My plan is to call the advice nurse again tomorrow. Ask if there's something that will counteract the Lupron, now that I don't need it anymore. Maybe some estrogen cream or something? I have at least two more weeks till the last shot wears off, maybe longer. Probably longer, who am I kidding?

My biggest fear is that they'll want to put me on more medication. Crap, I'm already taking five pills a day plus my vitamins. And soon hopefully I'll be taking clomid, even more pills. Then again, if I'm going to feel like this, maybe I shouldn't be trying to have kids. Who knows what kind of edge that might push me over. Maybe I should just be crawling in a hole until that tomorrow when the sun finally comes out, just like in the song.

Ugh. I hate feeling like this. I joked to a friend that my sunny disposition was contained in that stupid polyp that they just took out. Except now I'm wondering if that really was the case...

Ah, well, enough whining for one night. Bed calls, hopefully I'll get some sleep. On a happy note, at least I don't have to get up and go to work tomorrow!

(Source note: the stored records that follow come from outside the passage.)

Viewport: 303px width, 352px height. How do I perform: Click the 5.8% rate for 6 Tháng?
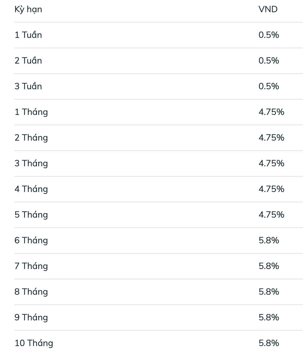coord(269,241)
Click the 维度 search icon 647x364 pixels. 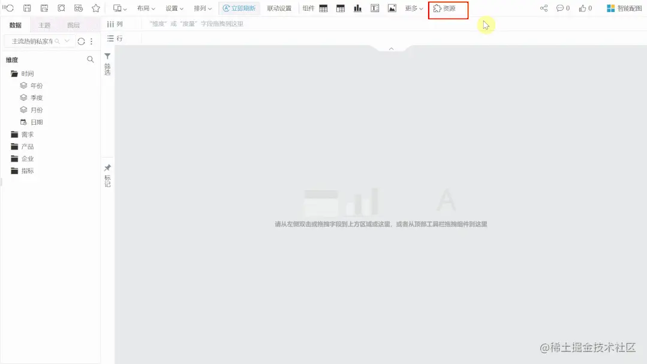(90, 60)
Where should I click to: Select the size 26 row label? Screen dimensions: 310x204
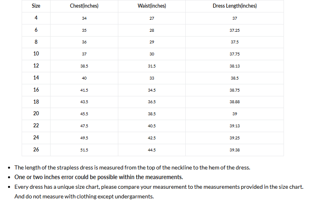click(36, 149)
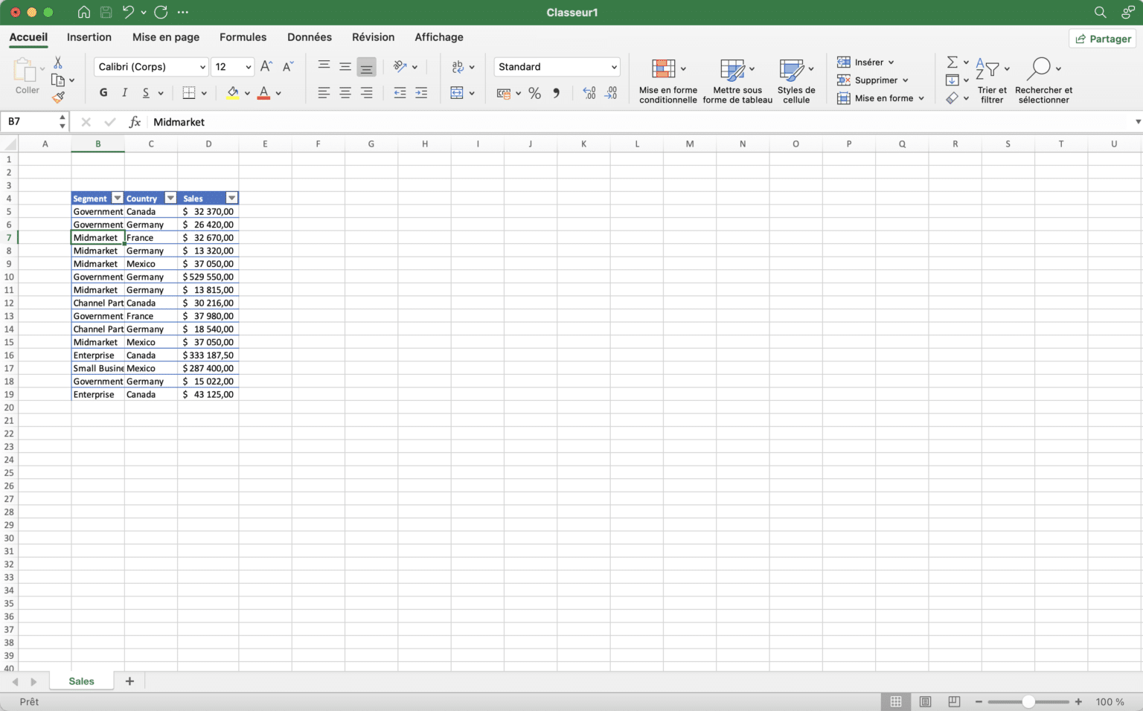The height and width of the screenshot is (711, 1143).
Task: Open Mise en forme conditionnelle
Action: (667, 80)
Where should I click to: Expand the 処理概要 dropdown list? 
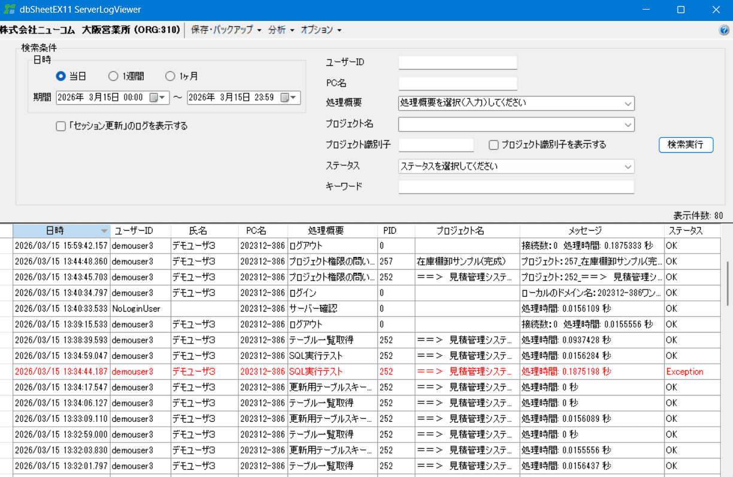coord(628,104)
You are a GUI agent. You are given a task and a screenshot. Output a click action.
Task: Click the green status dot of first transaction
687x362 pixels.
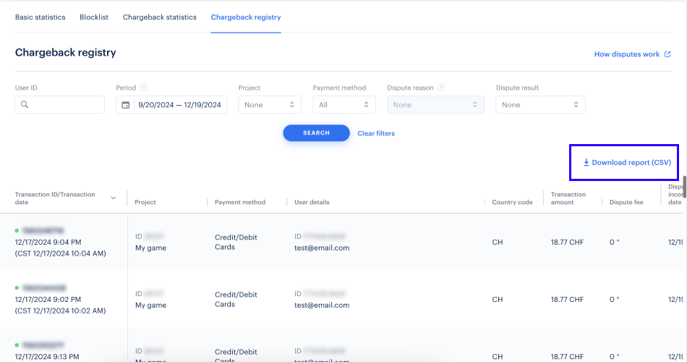click(17, 230)
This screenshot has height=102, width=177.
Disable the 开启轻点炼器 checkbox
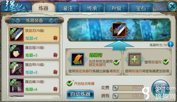click(x=70, y=83)
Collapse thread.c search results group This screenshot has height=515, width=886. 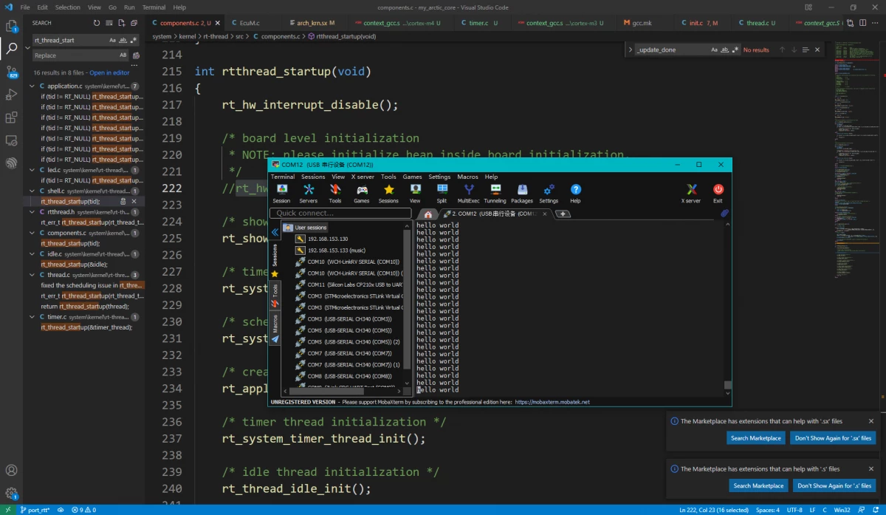coord(32,275)
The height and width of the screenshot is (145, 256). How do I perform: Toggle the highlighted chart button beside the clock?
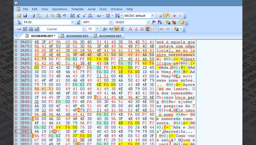[x=166, y=16]
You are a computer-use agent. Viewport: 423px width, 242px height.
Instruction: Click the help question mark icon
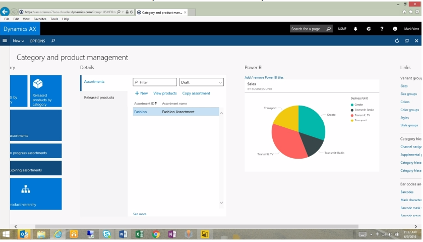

Monday, September 25, 2006

It's Monday!

First official day of my "vacation"! Woo hoo! Of course I have to sit around and wait for the DSL installer to come...we're getting upgraded fiber-optic DSL. Why, you may ask? That's a very good question. Hmm. Could it have something to do with the fact that I have a very spoiled husband? COULD BE!!!!!!!!!!!!!!!!!!!!!!!!

That's ok. He tells me I'll like it better too. We'll see. Maybe we won't get booted off our online game anymore...

Anyway, the installation is supposed to take something like six hours once the guy gets here. That's ok, I have no plans. Just recuperating, resting up, healing my body after surgery and getting my brain back after far too long without a break from work.

I have piles and piles of papers to sort through. The theme of the week appears to be "let's straighten up!" Sorting, filing, plowing through back issues of magazines to keep what should be kept and toss the rest...it's an ancient vacation ritual, for the perpetually disorganized who never go anywhere!

Monday, September 11, 2006

Feeling blah...

I feel blah today. My head hurts. I'm having hot flashes on top of hot flashes. I'm tired. Damn hormones! Can I crawl in a hole for a month or so?

But seriously. I just have to make it 11 more days, and then I get my week off. Of course I have to have surgery to get it, but I'll take it any way I can at this point. I just wish I didn't have two events to get through before then - what happened to the nice slow summer?

And how DID my boss manage to take nearly three weeks off over the course of the summer while I was juggling multiple deadlines that all hit at once? What happened to my nice slow summer, when I was supposed to catch up on everything? Fall has all but arrived, and me without my down time.

*sigh*... I think I'll have to go get a bit of a Johnny Depp fix to take my mind off things. Finding Neverland...here I come!